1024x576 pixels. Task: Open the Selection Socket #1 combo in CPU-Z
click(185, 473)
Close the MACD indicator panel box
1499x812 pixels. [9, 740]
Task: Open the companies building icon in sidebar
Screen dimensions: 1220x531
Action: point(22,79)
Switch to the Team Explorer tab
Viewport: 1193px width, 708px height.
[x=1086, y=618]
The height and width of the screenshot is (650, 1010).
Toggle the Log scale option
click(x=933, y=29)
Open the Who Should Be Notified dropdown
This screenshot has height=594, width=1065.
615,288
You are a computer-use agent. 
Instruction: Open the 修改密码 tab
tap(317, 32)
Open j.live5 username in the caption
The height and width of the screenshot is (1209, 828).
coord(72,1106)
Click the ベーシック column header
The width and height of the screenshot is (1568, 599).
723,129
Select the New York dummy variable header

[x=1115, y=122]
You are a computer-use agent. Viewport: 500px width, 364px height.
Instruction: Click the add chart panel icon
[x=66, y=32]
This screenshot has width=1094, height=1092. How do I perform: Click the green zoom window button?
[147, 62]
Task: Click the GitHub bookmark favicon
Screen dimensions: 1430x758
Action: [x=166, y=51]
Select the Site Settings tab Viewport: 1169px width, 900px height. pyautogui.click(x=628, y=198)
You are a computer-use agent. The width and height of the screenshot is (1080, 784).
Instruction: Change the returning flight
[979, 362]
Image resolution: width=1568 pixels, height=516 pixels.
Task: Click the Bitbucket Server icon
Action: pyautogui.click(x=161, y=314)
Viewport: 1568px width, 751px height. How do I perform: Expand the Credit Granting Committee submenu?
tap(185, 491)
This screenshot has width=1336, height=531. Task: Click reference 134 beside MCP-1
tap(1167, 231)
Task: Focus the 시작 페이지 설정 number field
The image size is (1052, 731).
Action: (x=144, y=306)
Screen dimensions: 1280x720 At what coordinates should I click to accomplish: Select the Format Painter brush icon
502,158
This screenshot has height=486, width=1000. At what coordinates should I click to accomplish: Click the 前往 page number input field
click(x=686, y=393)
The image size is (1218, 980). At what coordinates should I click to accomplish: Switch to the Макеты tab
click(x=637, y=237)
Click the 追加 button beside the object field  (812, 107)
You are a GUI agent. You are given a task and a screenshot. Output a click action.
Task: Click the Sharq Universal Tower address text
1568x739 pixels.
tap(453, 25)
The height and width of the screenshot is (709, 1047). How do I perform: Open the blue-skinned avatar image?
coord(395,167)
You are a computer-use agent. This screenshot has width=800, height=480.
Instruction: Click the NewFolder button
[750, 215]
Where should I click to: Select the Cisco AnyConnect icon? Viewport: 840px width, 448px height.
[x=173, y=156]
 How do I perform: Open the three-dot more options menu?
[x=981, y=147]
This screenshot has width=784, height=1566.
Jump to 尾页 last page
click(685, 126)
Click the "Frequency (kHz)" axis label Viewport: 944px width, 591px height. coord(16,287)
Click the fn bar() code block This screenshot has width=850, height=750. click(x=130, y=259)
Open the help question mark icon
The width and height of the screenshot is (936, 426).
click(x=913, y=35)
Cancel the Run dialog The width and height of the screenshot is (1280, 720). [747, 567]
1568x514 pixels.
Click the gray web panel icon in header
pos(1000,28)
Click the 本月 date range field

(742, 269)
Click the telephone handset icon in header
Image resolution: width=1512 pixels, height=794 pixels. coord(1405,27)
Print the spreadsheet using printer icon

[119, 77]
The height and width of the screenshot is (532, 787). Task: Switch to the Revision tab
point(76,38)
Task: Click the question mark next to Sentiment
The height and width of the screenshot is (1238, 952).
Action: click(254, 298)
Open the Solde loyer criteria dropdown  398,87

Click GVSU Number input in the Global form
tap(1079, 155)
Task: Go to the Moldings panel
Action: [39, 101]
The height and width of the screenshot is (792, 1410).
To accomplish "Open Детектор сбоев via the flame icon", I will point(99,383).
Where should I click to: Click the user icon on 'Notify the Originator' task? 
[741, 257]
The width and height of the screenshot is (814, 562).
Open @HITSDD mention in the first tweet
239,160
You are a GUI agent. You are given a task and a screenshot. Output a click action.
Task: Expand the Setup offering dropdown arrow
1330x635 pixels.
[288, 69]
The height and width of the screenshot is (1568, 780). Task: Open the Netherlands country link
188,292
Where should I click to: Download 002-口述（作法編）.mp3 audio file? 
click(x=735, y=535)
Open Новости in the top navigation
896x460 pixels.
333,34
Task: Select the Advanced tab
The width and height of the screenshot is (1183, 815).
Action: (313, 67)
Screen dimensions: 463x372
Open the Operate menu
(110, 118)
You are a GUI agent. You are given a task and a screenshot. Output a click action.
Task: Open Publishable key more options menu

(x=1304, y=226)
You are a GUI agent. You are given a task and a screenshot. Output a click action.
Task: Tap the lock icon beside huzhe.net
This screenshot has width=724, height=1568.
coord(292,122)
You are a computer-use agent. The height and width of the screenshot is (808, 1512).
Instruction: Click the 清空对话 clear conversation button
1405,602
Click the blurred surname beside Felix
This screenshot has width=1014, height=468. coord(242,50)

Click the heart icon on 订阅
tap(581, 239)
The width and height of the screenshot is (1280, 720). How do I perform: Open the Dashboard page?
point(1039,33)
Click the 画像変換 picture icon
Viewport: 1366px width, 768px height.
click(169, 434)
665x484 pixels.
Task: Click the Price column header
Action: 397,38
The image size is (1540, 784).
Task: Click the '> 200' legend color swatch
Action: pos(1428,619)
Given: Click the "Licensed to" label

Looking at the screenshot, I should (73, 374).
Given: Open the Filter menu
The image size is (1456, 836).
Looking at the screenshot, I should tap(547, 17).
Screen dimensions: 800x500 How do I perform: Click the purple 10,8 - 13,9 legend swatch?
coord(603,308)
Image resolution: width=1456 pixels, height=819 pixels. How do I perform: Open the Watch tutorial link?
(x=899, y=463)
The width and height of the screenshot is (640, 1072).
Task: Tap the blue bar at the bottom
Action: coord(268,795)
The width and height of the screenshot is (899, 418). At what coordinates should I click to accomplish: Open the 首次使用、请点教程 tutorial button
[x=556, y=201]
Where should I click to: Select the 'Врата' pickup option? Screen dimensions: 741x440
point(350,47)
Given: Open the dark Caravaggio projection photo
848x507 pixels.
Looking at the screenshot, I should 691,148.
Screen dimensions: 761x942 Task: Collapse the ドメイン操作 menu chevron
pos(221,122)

WHAT TO DO: Return every line holding the word "computer" from the records.

RESPONSE BELOW:
You are a computer-use agent. 
You are a computer-use agent. Viewport: 500px width, 364px height.
You are a computer-use agent. The width and height of the screenshot is (1080, 784).
You are a computer-use agent. This screenshot has width=800, height=480.
You are a computer-use agent. The height and width of the screenshot is (808, 1512).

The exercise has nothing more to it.